Am überzeugendsten jedoch ist die Erfahrung von CIPLA selber. Der Betrieb agiert permanent im rechtsfreien Raum. Die Polizei versuchte mehrmals die Fabrik zu stürmen, was allerdings nicht gelang. Seit die CIPLA unter ArbeiterInnenkontrolle steht wagte es kein Kapitalist im Industriezentrum Joinville (chemische, metallverarbeitende Industrie, Fahrzeugbau) mehr Massenentlassungen auszusprechen. Die Entscheidung für die Einführung der 30-Stunden-Woche hat sofort eine Krisensitzung des lokalen Industriellenverbandes ausgelöst, weil ein Überspringen dieser Bewegung auf andere Fabriken befürchtet wird. Steuererklärungen werden verweigert, stattdessen werden Deklarationen für die Verstaatlichung abgegeben. Die Belegschaft kooperiert eng mit denen anderer Betriebe sowie mit anderen sozialen Bewegungen, wie etwa den Landlosen.

Gemeinsamkeiten

Alle KonferenzteilnehmerInnen setzten auch große Hoffnung in die Venezolanische Revolution. Schon jetzt haben viele der anwesenden Betriebe Handels-, Investitions- und Kooperationsabkommen mit venezolanischen Betrieben oder Institutionen.

Nicht alle Widersprüche in der Herangehensweise ließen sich in den drei Tagen völlig ausdiskutieren. Einig war man sich aber in einem.
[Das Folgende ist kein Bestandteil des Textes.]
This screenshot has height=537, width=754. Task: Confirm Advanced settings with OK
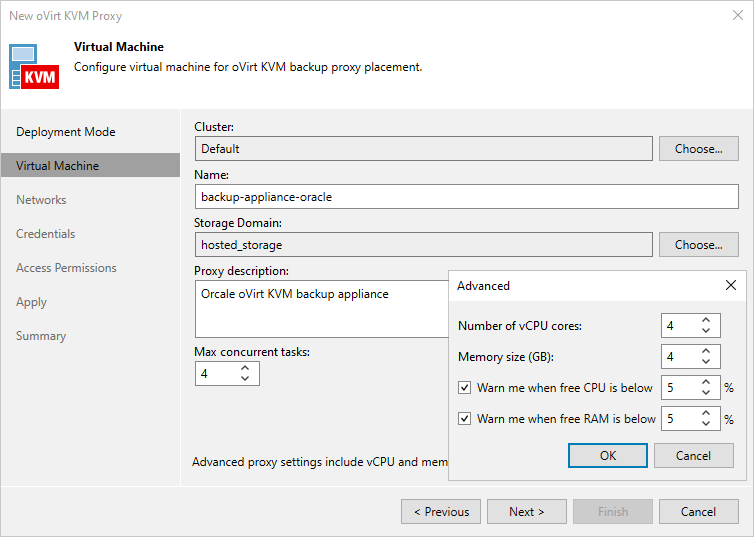click(x=608, y=455)
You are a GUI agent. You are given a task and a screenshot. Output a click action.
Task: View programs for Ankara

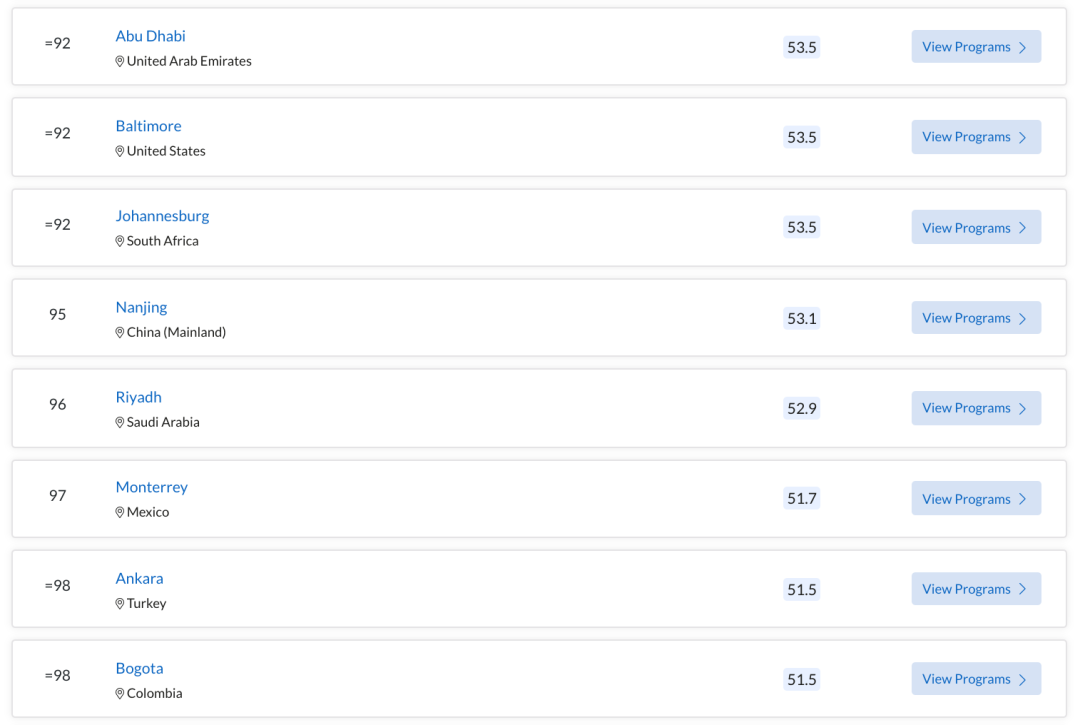point(976,589)
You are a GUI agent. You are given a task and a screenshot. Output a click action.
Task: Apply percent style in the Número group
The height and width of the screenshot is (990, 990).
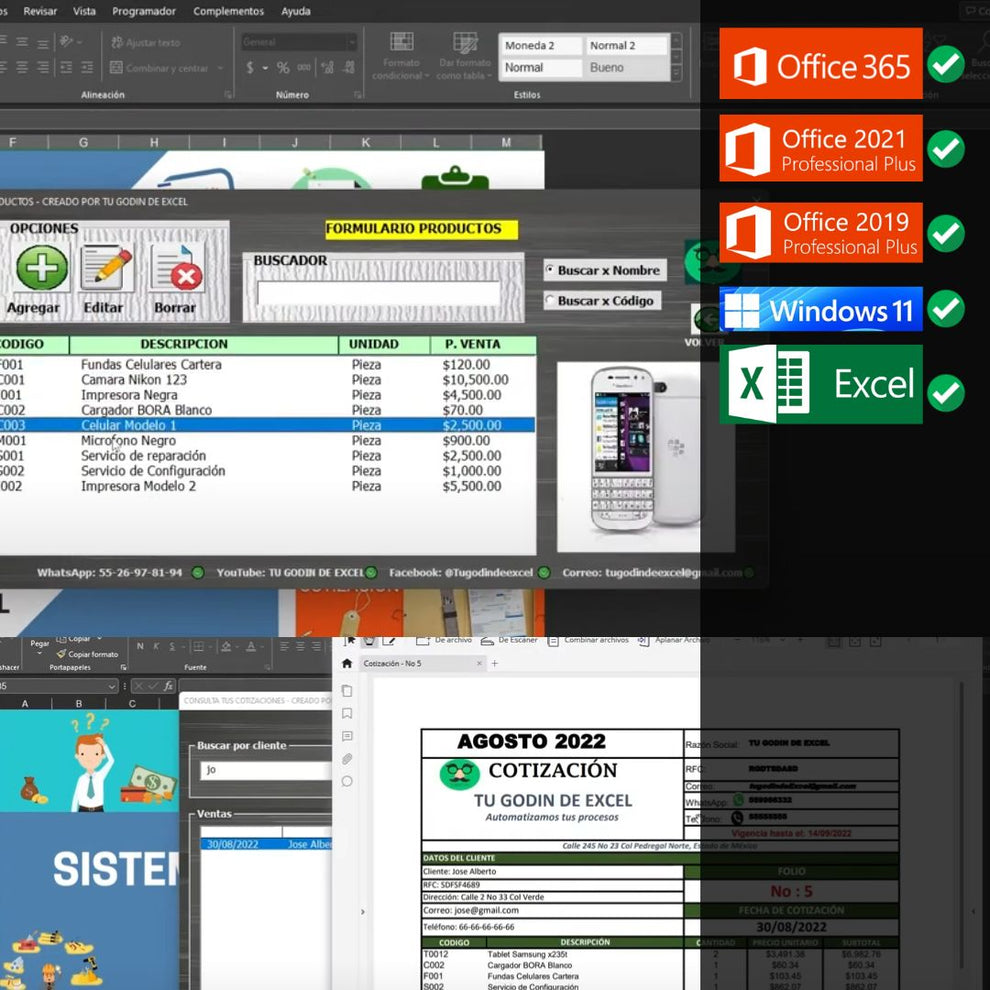pos(281,65)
Der uruguayanische Sprecher der Rechtskommission formulierte es so: "Welche rechtliche Absicherung unserer Betriebe wir auch immer wählen und wählen müssen, das wichtige ist: wir sind Teil und die Avantgarde der Arbeiterklasse und keine Selbstverwaltungskapitalisten!" So wurde auch in der Schlussdeklaration einstimmig die Orientierung auf die Losung nach Verstaatlichung der Betriebe unter ArbeiterInnenkontrolle angenommen. Ein internationales Verbindungskomitee wird den fortgesetzten politischen, rechtlichen und wirtschaftlichen Austausch zwischen den Betrieben vorantreiben. Das nächste panamerikanische Treffen der besetzten Betriebe soll heuer in Venezuela stattfinden.